Separation of powers
Separation of powers. This is a theory of government whereby political power is distributed among three branches of government — the legislature, the executive and the judiciary — acting both independently and interdependently. This framework was put in place by the Founding Fathers because of their fear of tyranny. The framers of the Constitution were influenced by the writings of the French political philosopher Montesquieu (1689–1755). In his book De L’Esprit des Loix (The Spirit of the Laws), published in 1748, Montesquieu argued for a separation of powers into legislative, executive and judicial branches in order to avoid tyranny.
In the UK the legislature and executive are fused and not separate institutions- although it is still possible to distinguish between the functions of the government and the functions of parliament- i.e. the government can not make statute law on its own and it can be defeated in parliament. However the UK does have an independent and neutral judiciary.
Montesquieu argued ‘When the legislative and executive powers are united in the same person...there can be no liberty,’ The Founding Fathers of the USA had the idea that each of these three independent yet co- equal branches should check the power of the others. It was decided that no person could be in more than one branch of the federal government at the same time — what we might call ‘the separation of personnel’. When, in 2008, Senator Barack Obama was elected president, he had to resign from the Senate, as did his newly elected vice president Senator Joe Biden. In this sense, the three branches — the institutions of government — are entirely separate.

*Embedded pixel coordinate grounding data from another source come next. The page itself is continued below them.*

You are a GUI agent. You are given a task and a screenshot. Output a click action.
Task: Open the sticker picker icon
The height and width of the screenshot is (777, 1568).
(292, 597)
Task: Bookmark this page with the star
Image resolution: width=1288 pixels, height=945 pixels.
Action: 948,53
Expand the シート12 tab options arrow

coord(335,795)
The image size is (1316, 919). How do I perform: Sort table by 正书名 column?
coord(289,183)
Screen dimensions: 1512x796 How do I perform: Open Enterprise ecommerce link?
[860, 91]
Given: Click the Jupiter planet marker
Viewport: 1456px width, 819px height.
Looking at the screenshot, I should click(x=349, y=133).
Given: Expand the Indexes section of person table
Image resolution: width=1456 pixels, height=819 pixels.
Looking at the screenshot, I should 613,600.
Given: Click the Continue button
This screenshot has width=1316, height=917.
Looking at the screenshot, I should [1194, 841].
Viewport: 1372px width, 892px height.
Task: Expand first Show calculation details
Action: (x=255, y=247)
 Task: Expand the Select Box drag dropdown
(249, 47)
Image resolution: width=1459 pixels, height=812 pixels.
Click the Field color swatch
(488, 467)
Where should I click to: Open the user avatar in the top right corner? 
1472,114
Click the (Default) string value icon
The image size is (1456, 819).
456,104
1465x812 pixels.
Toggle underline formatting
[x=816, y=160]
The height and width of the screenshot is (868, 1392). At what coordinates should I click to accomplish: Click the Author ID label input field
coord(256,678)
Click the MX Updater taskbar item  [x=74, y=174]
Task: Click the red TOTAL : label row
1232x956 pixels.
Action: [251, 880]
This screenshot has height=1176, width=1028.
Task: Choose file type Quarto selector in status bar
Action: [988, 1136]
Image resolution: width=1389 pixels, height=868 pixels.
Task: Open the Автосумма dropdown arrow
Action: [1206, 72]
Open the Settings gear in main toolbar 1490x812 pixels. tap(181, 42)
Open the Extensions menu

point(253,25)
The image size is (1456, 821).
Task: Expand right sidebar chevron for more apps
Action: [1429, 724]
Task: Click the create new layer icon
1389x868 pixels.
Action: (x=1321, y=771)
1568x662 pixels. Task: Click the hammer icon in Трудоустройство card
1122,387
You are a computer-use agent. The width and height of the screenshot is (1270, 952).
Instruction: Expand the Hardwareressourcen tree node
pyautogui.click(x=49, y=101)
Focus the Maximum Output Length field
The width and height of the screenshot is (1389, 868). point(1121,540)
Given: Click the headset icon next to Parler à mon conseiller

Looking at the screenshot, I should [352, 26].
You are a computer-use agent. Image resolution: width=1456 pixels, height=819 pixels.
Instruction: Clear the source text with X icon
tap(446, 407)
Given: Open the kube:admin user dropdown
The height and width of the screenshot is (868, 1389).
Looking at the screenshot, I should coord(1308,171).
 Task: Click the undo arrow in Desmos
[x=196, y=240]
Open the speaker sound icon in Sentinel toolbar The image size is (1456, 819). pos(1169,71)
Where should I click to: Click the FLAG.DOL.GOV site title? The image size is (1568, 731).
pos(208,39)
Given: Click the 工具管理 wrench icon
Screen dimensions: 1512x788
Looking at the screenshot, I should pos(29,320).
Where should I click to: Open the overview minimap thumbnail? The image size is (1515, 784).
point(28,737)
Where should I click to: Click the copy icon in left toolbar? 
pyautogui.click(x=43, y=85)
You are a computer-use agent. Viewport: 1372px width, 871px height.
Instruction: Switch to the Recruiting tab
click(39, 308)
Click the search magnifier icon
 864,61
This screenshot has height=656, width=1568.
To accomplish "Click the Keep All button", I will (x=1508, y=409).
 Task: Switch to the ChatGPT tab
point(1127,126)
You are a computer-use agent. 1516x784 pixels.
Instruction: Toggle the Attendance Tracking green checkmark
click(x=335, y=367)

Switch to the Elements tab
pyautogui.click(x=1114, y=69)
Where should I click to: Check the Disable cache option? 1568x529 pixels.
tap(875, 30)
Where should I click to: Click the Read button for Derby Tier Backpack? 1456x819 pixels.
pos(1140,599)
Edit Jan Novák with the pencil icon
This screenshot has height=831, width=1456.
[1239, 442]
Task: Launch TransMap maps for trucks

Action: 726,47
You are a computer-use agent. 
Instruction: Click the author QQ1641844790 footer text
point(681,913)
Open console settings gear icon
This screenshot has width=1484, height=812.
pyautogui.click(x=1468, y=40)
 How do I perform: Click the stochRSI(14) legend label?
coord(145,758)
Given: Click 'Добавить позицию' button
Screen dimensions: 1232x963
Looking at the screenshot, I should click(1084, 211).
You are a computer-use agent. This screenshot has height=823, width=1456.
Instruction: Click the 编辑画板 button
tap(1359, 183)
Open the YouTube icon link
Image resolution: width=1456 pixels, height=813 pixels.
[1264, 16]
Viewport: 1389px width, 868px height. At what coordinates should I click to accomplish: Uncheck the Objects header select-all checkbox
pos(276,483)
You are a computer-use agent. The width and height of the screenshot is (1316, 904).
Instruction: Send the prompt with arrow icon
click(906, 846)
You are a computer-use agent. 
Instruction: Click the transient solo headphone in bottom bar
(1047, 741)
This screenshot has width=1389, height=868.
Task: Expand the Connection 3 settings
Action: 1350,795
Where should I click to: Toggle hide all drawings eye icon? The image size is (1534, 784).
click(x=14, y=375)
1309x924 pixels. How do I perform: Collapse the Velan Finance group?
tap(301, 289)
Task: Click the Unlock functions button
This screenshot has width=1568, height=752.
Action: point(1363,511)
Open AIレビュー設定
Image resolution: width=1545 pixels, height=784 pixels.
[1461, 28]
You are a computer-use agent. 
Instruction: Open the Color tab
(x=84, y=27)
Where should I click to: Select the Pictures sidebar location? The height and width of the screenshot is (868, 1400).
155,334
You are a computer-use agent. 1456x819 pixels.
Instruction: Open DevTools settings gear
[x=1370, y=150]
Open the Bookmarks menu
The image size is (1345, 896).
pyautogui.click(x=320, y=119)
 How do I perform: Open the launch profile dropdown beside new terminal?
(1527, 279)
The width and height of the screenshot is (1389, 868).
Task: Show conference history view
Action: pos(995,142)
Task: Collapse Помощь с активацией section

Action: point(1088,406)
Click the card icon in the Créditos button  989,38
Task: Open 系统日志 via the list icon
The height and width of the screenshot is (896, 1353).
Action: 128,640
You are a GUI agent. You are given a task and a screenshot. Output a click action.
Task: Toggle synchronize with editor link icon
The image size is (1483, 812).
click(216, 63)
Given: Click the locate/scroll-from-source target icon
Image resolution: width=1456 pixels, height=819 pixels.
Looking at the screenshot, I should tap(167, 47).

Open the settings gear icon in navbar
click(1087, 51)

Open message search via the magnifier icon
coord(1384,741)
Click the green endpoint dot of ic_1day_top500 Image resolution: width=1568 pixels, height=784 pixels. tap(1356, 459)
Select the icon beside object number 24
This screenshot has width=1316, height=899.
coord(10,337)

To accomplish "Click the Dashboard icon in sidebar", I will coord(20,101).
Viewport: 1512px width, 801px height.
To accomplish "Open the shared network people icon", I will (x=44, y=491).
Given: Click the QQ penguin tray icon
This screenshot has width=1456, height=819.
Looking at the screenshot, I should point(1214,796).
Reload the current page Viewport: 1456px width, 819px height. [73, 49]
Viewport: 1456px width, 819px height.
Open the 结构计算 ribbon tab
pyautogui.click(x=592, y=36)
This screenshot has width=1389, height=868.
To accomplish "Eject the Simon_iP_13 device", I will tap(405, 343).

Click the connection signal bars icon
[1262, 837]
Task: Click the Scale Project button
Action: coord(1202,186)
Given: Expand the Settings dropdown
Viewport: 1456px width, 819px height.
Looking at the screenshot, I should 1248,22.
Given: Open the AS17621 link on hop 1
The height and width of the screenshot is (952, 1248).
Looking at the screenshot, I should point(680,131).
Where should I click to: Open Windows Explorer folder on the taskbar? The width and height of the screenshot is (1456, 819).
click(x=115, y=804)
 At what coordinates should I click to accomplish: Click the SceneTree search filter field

However, the term ‘separation of powers’ is misleading, for it is the institutions that are separate, not the powers. Professor Richard Neustadt was the most helpful in clearing up this potential confusion. Neustadt (1960) wrote: ‘The Constitutional Convention of 1787 is supposed to have created a government of “separated powers”. It did nothing of the sort. Rather, it created a government of separated institutions sharing powers.’
The Founding Fathers set up an intricate system whereby each branch of the federal government would check and balance the other two.